Krishiv supports the three standard window types. All are defined as part of the operator runtime in krishiv-dataflow and have SQL equivalents in krishiv-sql for the GROUP BY form.
Window types
| Type | SQL helper | Stream API | Description |
|---|---|---|---|
| Tumbling | tumble_start(ts, interval) / tumble_end(ts, interval) | .tumbling_window(size_ms) | Fixed-size non-overlapping windows aligned to the epoch. |
| Sliding (Hop) | hop_start(ts, slide, size) / hop_end(ts, slide, size) | .sliding_window(size_ms, slide_ms) | Overlapping windows; each row may belong to multiple. Bounded only in this release. |
| Session | session_start(ts, gap) / session_end(ts, gap) | .session_window(gap_ms) | Windows that close after an inactivity gap. Bounded only in this release. |
SQL example
SELECT
tumble_start(event_time, INTERVAL '1 minute') AS window_start,
tumble_end(event_time, INTERVAL '1 minute') AS window_end,
COUNT(*) AS events
FROM events
GROUP BY
tumble_start(event_time, INTERVAL '1 minute'),
tumble_end(event_time, INTERVAL '1 minute');
Stream API example (Rust)
use krishiv_api::{Session, Result, col, count, sum};
#[tokio::main]
async fn main() -> Result<()> {
let session = Session::embedded().await?;
let (stream, sender) = session.memory_stream(schema)?;
let per_minute = stream
.watermark("event_time", 5_000)? // 5 s allowed lateness
.key_by("user_id")?
.tumbling_window(60_000) // 1-minute windows
.agg(vec![count(col("*")), sum(col("amount"))]);
sender.send(batch)?;
let next_window = per_minute.collect_with_aggs(vec![count(col("*"))]).await?;
Ok(())
}
Watermarks
The watermark is the operator runtime's "I have seen all events with event time ≤ W." Three places to set it:
- Per-column, per-stream via
.watermark("event_time", lag_ms)orwith_watermark(WatermarkSpec::fixed_lag_ms(...)). - Across multiple sources via
MultiSourceWatermarkSpec::new().source("a", spec).source("b", spec).

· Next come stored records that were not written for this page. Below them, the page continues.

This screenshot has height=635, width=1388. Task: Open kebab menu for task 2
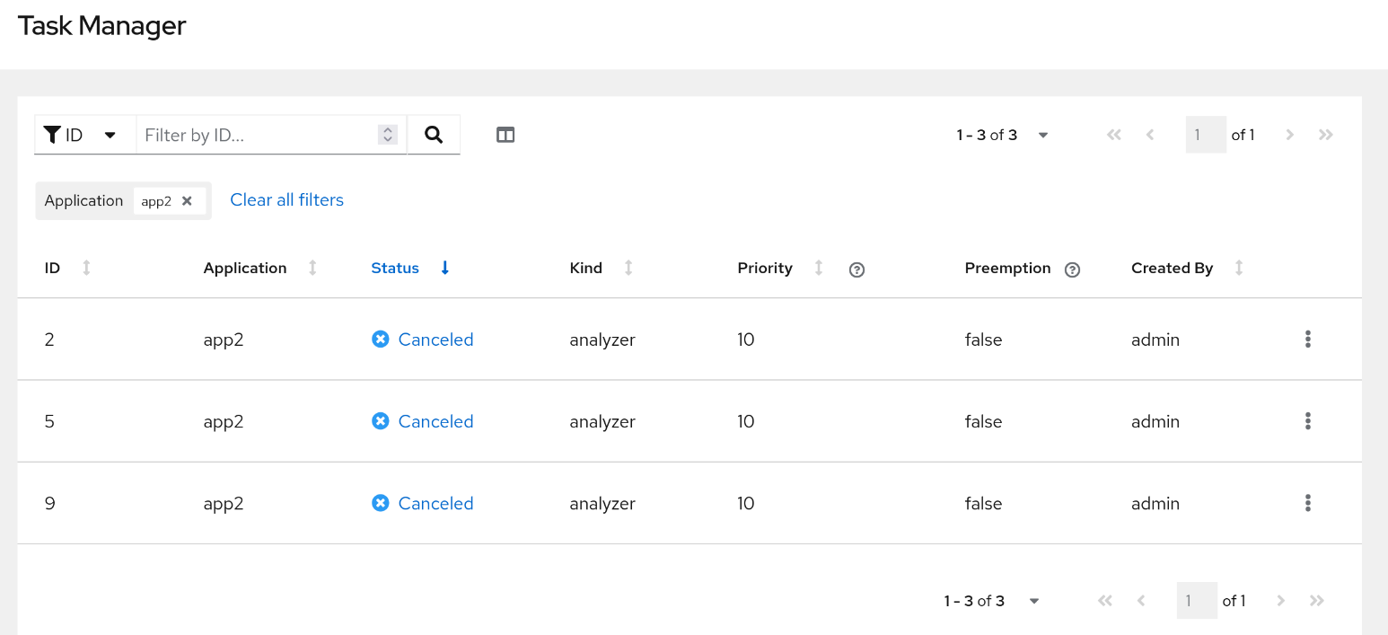(1307, 340)
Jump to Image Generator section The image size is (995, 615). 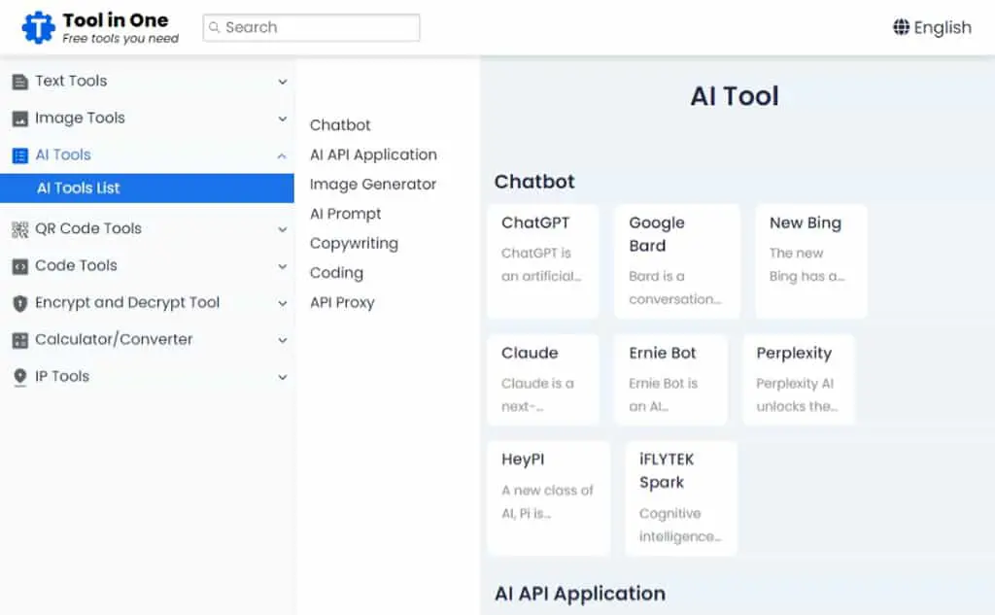point(372,184)
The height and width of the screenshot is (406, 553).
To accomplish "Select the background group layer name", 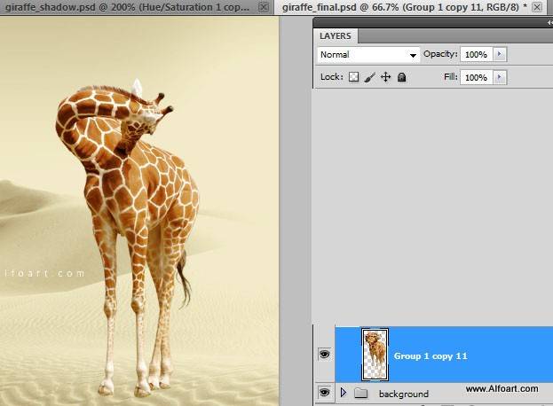I will pos(404,394).
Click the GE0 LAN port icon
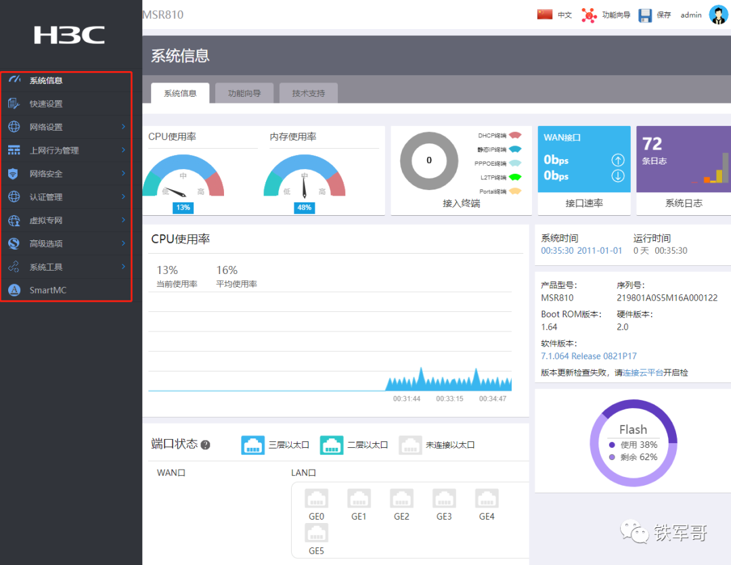Viewport: 731px width, 565px height. coord(316,499)
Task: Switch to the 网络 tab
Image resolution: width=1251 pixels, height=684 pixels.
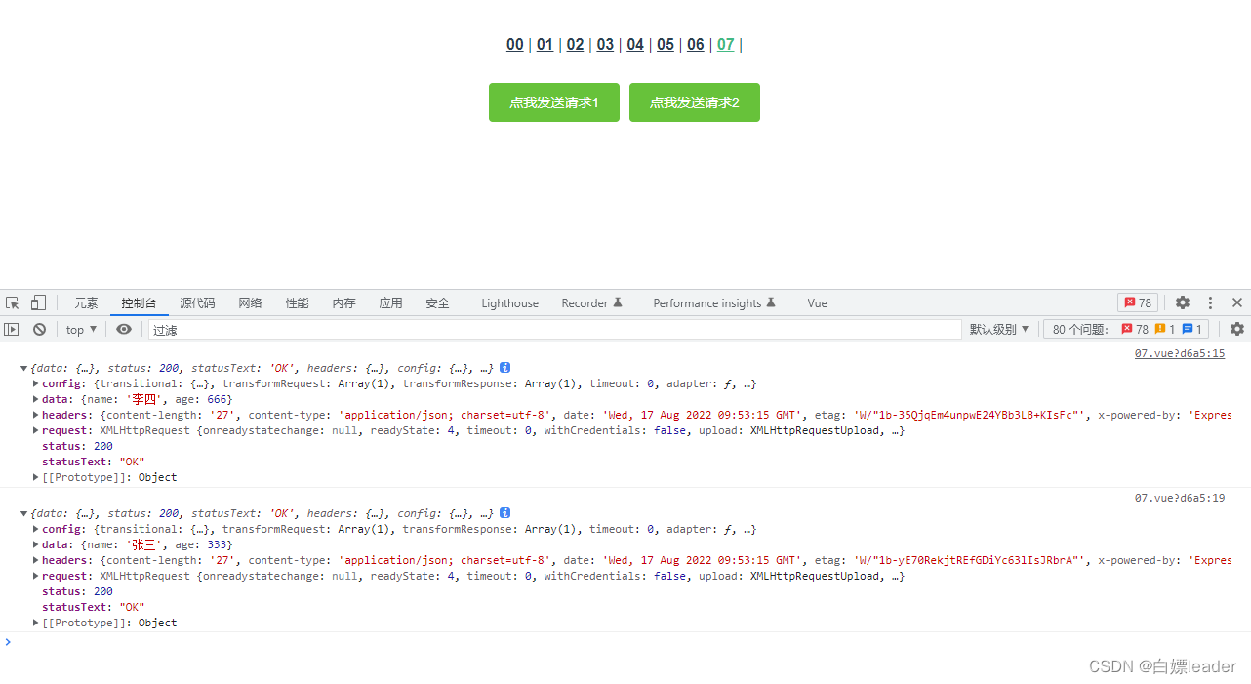Action: tap(250, 303)
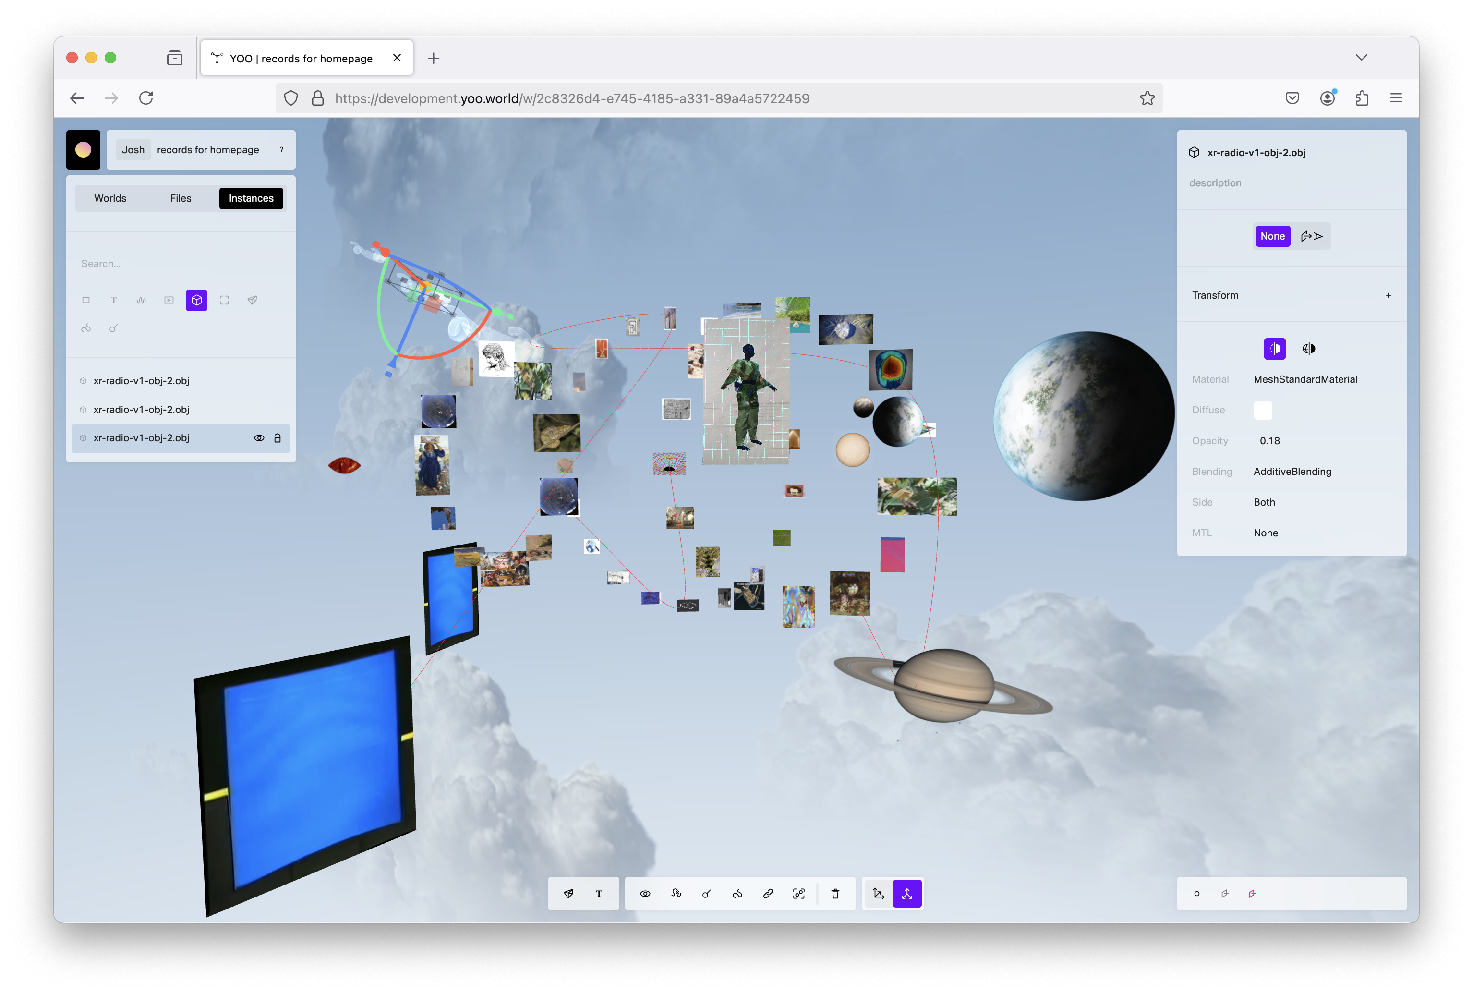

The effective watermark is min across all sources (configurable idle timeout). - Via SQL with
SET watermark.lag = INTERVAL '5' SECOND(session-scoped, applies to the next query in the same session).
Late events
Events whose event time is < current watermark are late. Default behavior: drop. Two opt-ins:
| Strategy | API | Use |
|---|---|---|
CountingLateEventHandler (default) | counts in watermark.record_late_drop() | metrics / alerting |
| Custom handler | implement trait LateEventHandler and pass via with_late_event_handler(handler) | route to side output, or count by key |
| Event-time TTL | set TtlStateBackend.set_watermark(...) and StateTtlConfig with ttl_ms | bound state growth for late-arriving keys |
Stateful vs stateless
Tumbling and sliding windows are state-backed: their accumulators persist to RocksDB (under the single-node-durable or distributed-durable durability profile) so they survive restart. In dev-local mode they use in-memory state backed by a checkpoint file.